The summer of 2015 will probably be remembered as one of fire, drought, and hot, hot weather. But it’s also been a summer of frightfully voracious, microscopic life forms. From Lake Erie to the North Atlantic, tiny green algae are multiplying like crazy. And there’s no better way to appreciate the sheer immensity of these blooms than to take a look at the Baltic Sea, where swirling ocean currents are causing viridescent sea storms.

The image above, aptly dubbed “Eye of an Algal Storm,” was captured by the European Space Agency’s Sentinel-2A satellite over the middle of the Baltic Sea on August 7th. With a spatial resolution of just 10 meters, shimmering green ripples and waves are captured in stunning detail.
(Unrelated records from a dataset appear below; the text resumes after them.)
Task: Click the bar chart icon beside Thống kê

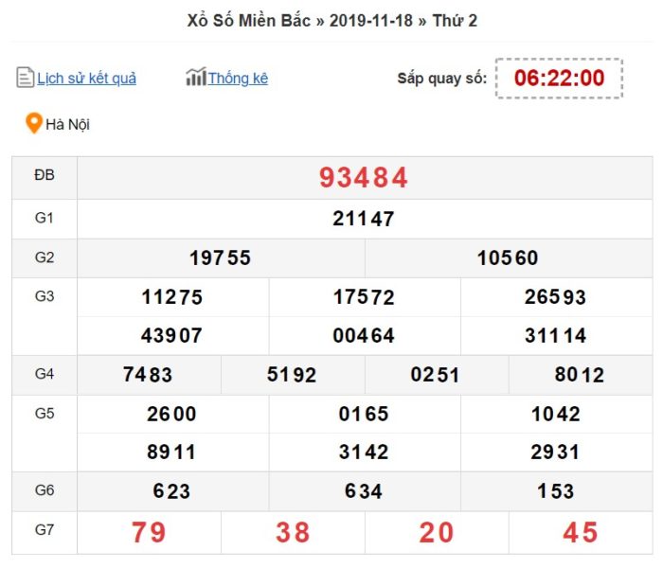Action: (195, 78)
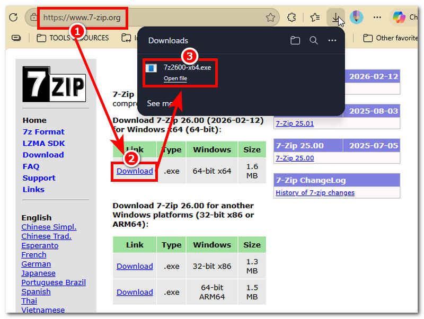Add this page to favorites star
Image resolution: width=424 pixels, height=319 pixels.
pyautogui.click(x=271, y=17)
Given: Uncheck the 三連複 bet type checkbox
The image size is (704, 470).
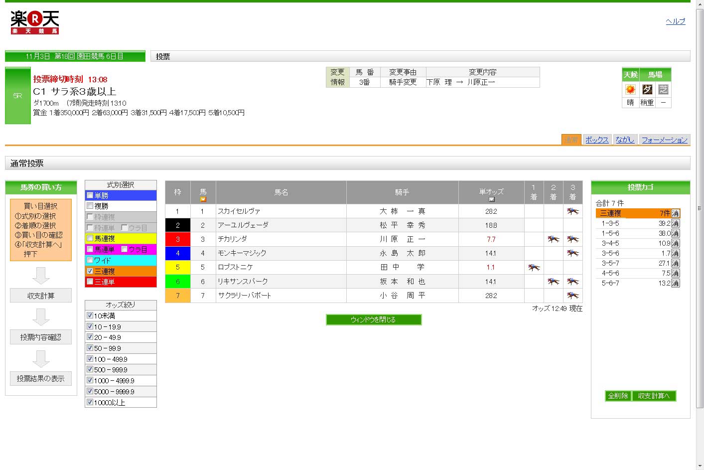Looking at the screenshot, I should [90, 271].

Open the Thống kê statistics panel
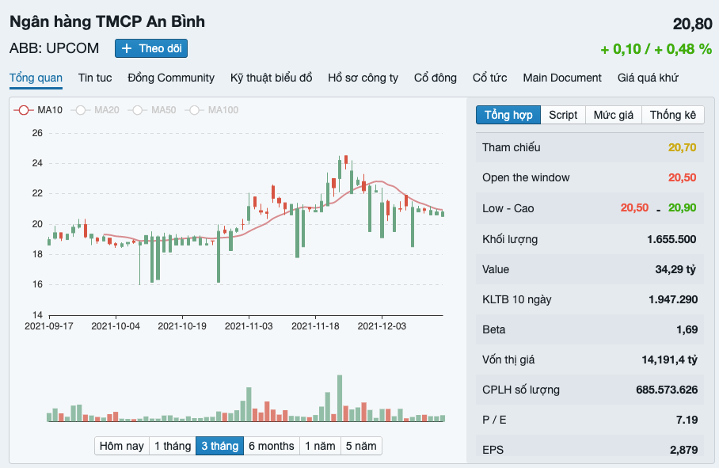[x=672, y=115]

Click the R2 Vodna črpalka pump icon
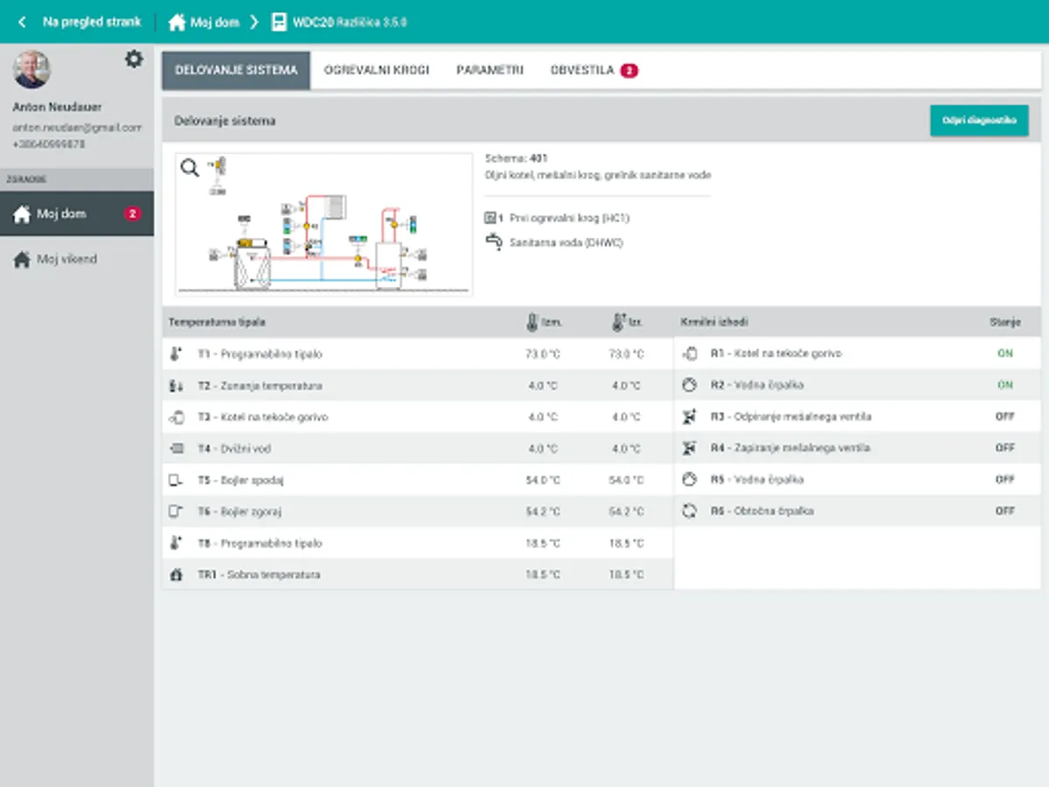pos(690,386)
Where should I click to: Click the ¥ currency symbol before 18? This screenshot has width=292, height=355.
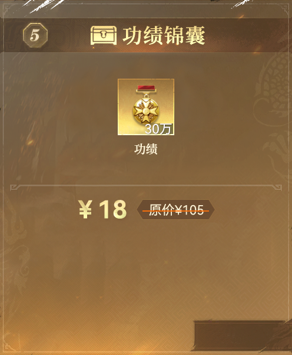(85, 209)
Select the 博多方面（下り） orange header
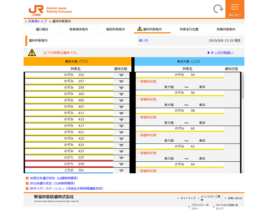The image size is (268, 218). pyautogui.click(x=77, y=62)
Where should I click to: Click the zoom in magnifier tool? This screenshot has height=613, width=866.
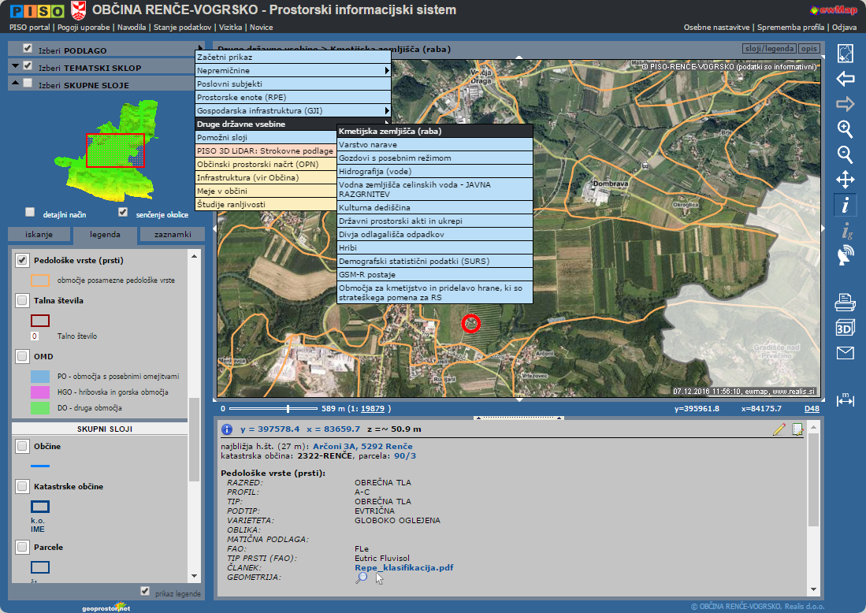click(845, 129)

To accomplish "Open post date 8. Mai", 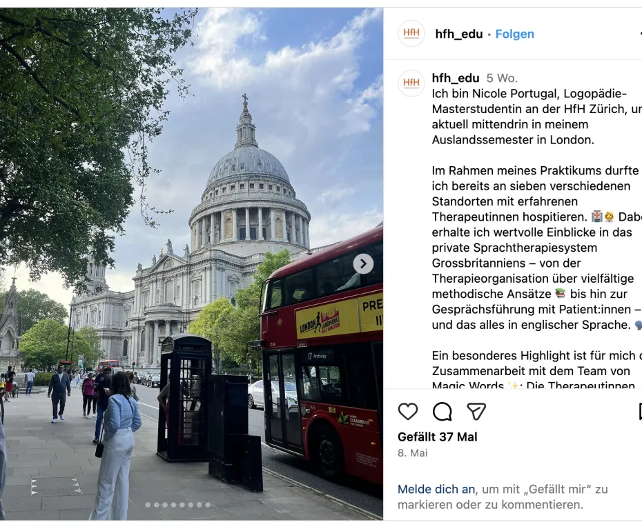I will (x=412, y=453).
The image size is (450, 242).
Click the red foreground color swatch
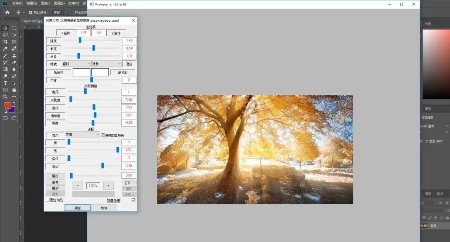coord(8,105)
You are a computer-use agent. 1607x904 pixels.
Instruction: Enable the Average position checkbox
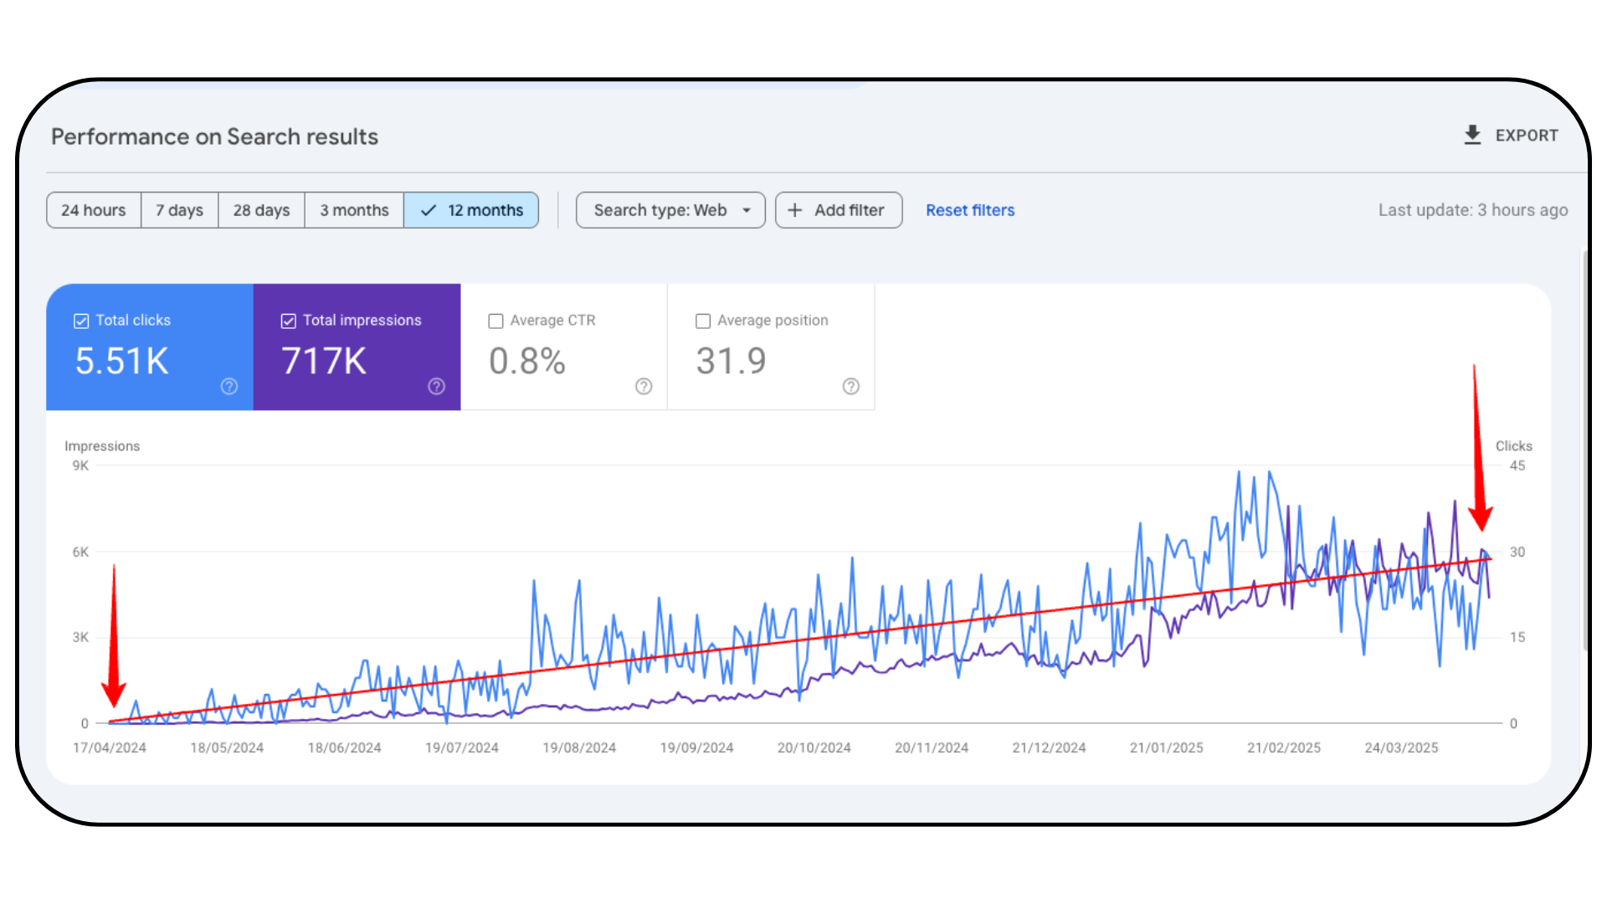703,321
In the top center of the image, you can even make out the wake of a ship as it slices through cyanobacteria-laden waters.

Here’s another, slightly more zoomed-out view of the algal bloom from the same day:

Get Lost in the Swirling Green Seas of a Massive Algae Bloom

Algae blooms make striking pictures, but they also have a nasty tendency to produce toxic pollution and eat up all the oxygen in the water, choking out other marine life forms. That’s why we now have a 7,000 square mile dead zone in the Gulf of Mexico. There are a lot of things that can cause algal blooms to spread like wildfire, including warm waters, calm seas, and fertilizer pollution. (The first two are implicated in this summer’s Baltic bloom).

Meanwhile on this side of the Atlantic, algae fed by phosphorus-rich agricultural runoff are causing the Great Lakes to look unusually emerald. Scientists studying Lake Erie say it’s almost certain to be the worst bloom on record.

Get Lost in the Swirling Green Seas of a Massive Algae Bloom

And if that wasn’t enough, a warm Pacific Ocean blob is feeding another massive algae bloom, one that runs the entire length of the west coast from Alaska to California. This bloom, composed mainly of pseudo-nitzschia algae, is particularly worrisome because it’s producing domoic acid, a potent neurotoxin that can make its way into mammals via shellfish. Fisheries in affected areas have been closed for the summer.

Sentinel-2A, which was launched into orbit on June 23rd as part of Europe’s new Copernicus environmental monitoring program, has only been active for a few weeks. Between Copernicus and NASA’s ever-growing fleet of Earth-observing satellites, our ability to study ecosystems from space has been increasing tremendously. Let’s just hope that our capacity to fix environmental problems begins to grow in step.